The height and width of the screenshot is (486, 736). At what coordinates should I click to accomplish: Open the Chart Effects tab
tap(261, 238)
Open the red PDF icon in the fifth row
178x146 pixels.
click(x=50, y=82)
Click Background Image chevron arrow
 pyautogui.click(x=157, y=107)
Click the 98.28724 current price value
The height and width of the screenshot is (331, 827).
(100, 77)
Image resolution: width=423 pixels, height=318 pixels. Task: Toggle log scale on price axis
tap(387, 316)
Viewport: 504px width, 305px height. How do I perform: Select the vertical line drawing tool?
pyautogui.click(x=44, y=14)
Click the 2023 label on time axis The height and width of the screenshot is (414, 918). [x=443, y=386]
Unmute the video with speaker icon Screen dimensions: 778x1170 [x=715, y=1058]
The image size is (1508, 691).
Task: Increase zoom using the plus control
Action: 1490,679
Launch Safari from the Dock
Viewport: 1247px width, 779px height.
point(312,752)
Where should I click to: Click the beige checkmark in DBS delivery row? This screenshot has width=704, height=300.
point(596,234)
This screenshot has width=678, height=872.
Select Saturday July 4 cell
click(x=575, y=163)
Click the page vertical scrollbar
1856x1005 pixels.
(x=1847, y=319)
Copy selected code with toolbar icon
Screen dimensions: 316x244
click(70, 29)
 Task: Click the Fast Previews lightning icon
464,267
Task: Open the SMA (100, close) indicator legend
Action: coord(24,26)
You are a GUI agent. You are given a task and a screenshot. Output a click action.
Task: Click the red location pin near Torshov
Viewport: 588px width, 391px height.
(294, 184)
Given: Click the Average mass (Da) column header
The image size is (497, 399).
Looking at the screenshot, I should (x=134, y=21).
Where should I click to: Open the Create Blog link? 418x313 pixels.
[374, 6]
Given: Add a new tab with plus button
━━━━━━
__Task description__.
Nothing but the lines from the one with "Copy selected code with toolbar icon" through the last line of the data should appear; print them exactly.

__Answer to this exercise__.
Copy selected code with toolbar icon
Screen dimensions: 316x244
click(70, 29)
 Task: Click the Fast Previews lightning icon
464,267
Task: Open the SMA (100, close) indicator legend
Action: coord(24,26)
You are a GUI agent. You are given a task and a screenshot. Output a click action.
Task: Click the red location pin near Torshov
Viewport: 588px width, 391px height.
(294, 184)
Given: Click the Average mass (Da) column header
The image size is (497, 399).
Looking at the screenshot, I should (x=134, y=21).
Where should I click to: Open the Create Blog link? 418x313 pixels.
[374, 6]
Given: Add a new tab with plus button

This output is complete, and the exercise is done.